Most packages are stored on The Comprehensive R Archive Network, or CRAN. Other repositories exist, such as the Geological Survey R Archive Network, or GRAN. R-Forge, BioConductor, and GitHub also host some R packages. R-Forge and BioConductor can usually be accessed from the R command line just like CRAN. Installing packages from GitHub may require a different procedure. Most R packages are written in the R language itself, so even if you can’t find a way to install a package you can usually just copy and run its source code.

2.9.1 Your R library

When you install R packages, the files are downloaded and stored on your machine for R to access when needed. R will probably create a folder in your R home directory for this purpose. The first time you install a package in R you will be asked if R can create a personal library in which to store the package. Package installations are specific to the version of R that you used for the installation, and specific to your operating system login. This means that if someone else logs in to your machine and wants to use a package, they will have to install the package for themselves. This also means that if you update your R installation to a new version, you may need to install packages again because some packages are version-specific.

2.9.2 Installing packages using the R GUI

In the R GUI, go to Packages – Install package(s)…. You will be prompted to select a CRAN mirror (i.e., server from which to download). Pick any mirror you like. Then, scroll to and select your package. If the install fails, try a different mirror by going to Packages – Set CRAN mirror…, and then retrying the installation.

2.9.3 Installing packages in RStudio

You can install a package in RStudio by going to Tools–Install Packages… and searching for the name of the package you want.

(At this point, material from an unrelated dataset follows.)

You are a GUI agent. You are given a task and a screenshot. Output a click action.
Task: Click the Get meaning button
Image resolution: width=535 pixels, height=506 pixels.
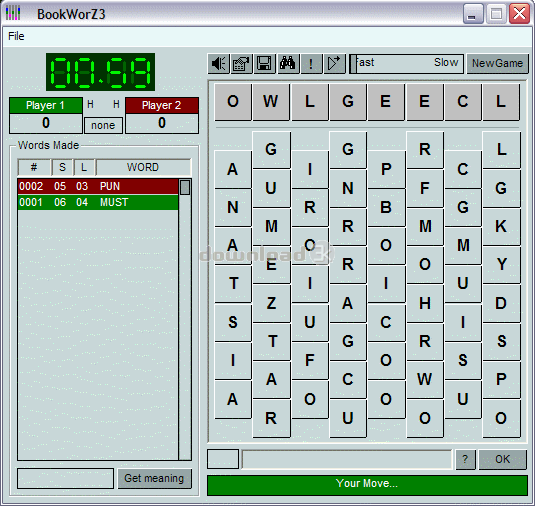[155, 478]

2.9.4 Installing packages using the R console

In the R console, you can install packages using function install.packages() as shown below. You will still be asked to select your CRAN mirror (most packages are hosted on CRAN).

install.packages("vegan")

2.9.5 Working with packages in R

From R, you can access the packages you have installed by loading them. In most situations you must load a package before you use it. The usual way is to use the library() function. Once a package is loaded, you can use its functions and datasets. The function require() does the same thing as library(), but it is designed for use inside other functions. Most of the time you should use library(). The command below will load the package vegan so its functions and datasets become available:

library(vegan)

Notice that the package name does not have to be in quotation marks within the library() function.

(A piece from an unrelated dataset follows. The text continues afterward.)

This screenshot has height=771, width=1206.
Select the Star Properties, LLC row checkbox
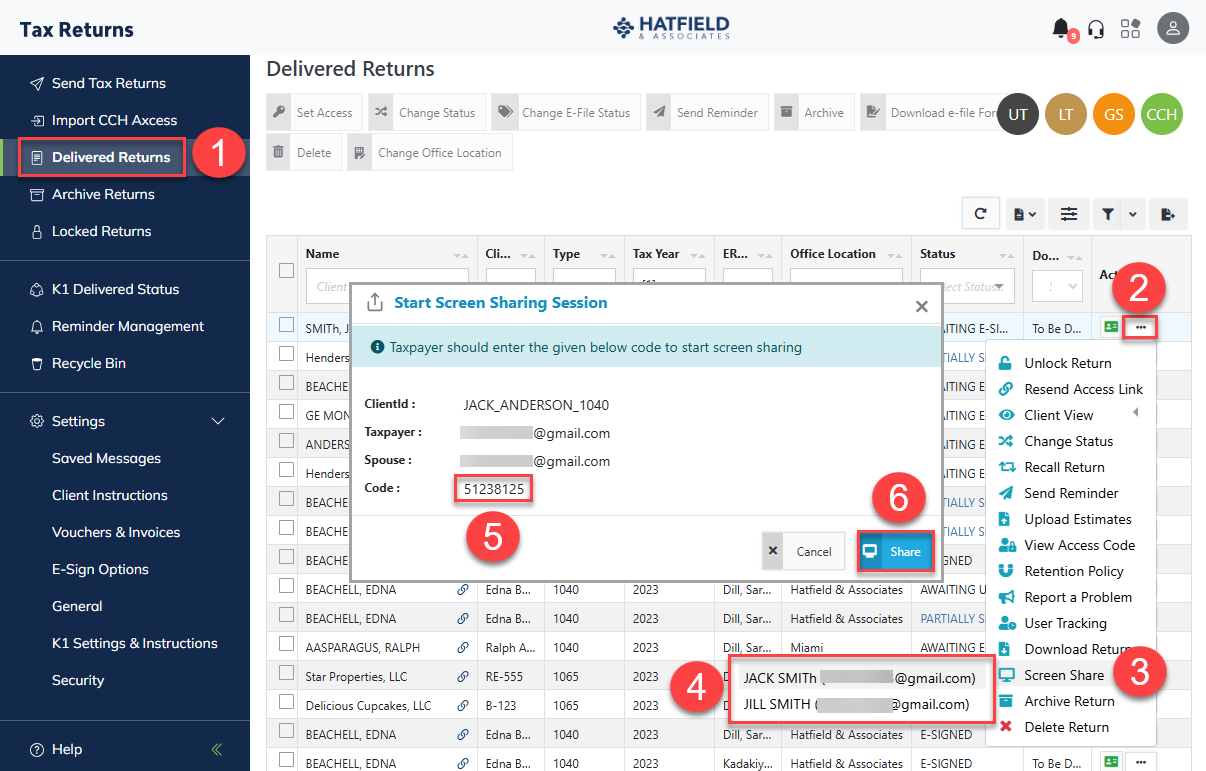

You can see what packages are currently attached with search() or sessionInfo(). Packages can be unloaded detaching them from the workspace: detach(package:x), where x is the name of the package you want to detach. In the example below, the first command loads the MASS package. Then, we can see that is loaded in the workspace with search(). The next command unloads MASS, then verifies that MASS was unloaded from the workspace with another search() command.

search()
## [1] ".GlobalEnv"        "package:stats"     "package:graphics" 
## [4] "package:grDevices" "package:utils"     "package:datasets" 
## [7] "package:methods"   "Autoloads"         "package:base"
library(MASS)
search()
##  [1] ".GlobalEnv"        "package:MASS"      "package:stats"    
##  [4] "package:graphics"  "package:grDevices" "package:utils"    
##  [7] "package:datasets"  "package:methods"   "Autoloads"        
## [10] "package:base"
detach(package:MASS)
search()
## [1] ".GlobalEnv"        "package:stats"     "package:graphics" 
## [4] "package:grDevices" "package:utils"     "package:datasets" 
## [7] "package:methods"   "Autoloads"         "package:base"

There is rarely any need to unload a package from the workspace unless there are naming conflicts. The most common situation is when two attached packages have functions with the same name. In this situation, R will use the most recently loaded package’s function. This phenomenon is called masking. When there is a name conflict, you can use the double colon operator :: to specify which package’s function you want to use.

Using :: can also access a function without loading the entire package into the workspace. If both packages are already loaded into your workspace, then :: will simply select which package’s function to use. Note that a package must be installed on your machine before you can use its functions.

The example below shows how :: can be used to access the rtriangle() and fitdistr() functions without loading their packages.

base::log(10)
log(10)
triangle::rtriangle(10, 1, 10, 5)
MASS::fitdistr(rnorm(100, 50, 10), "normal")

# neither package (triangle or MASS) is attached:
search()
sessionInfo()

2.9.6 Package dependencies

Many R packages are built taking advantage of other R packages. The packages that a package depends on are called its dependencies or depends. Some packages have no dependencies (other than R itself), while others have many. Something to think about when deciding whether to use a package are the number and nature of its dependencies. If you use a package that depends on many other packages, then you are relying on the authors of those packages to maintain and update their code to work with new versions of R and new versions of packages. And, relying upon the authors of all of those packages’ dependencies. And so on. You can see the dependencies of a package by checking out its page on CRAN. For example, the triangle package (Carnell 2019) is here. You can see the current version, what packages it depends on (“Depends”), and what packages depend on it (“Reverse depends”).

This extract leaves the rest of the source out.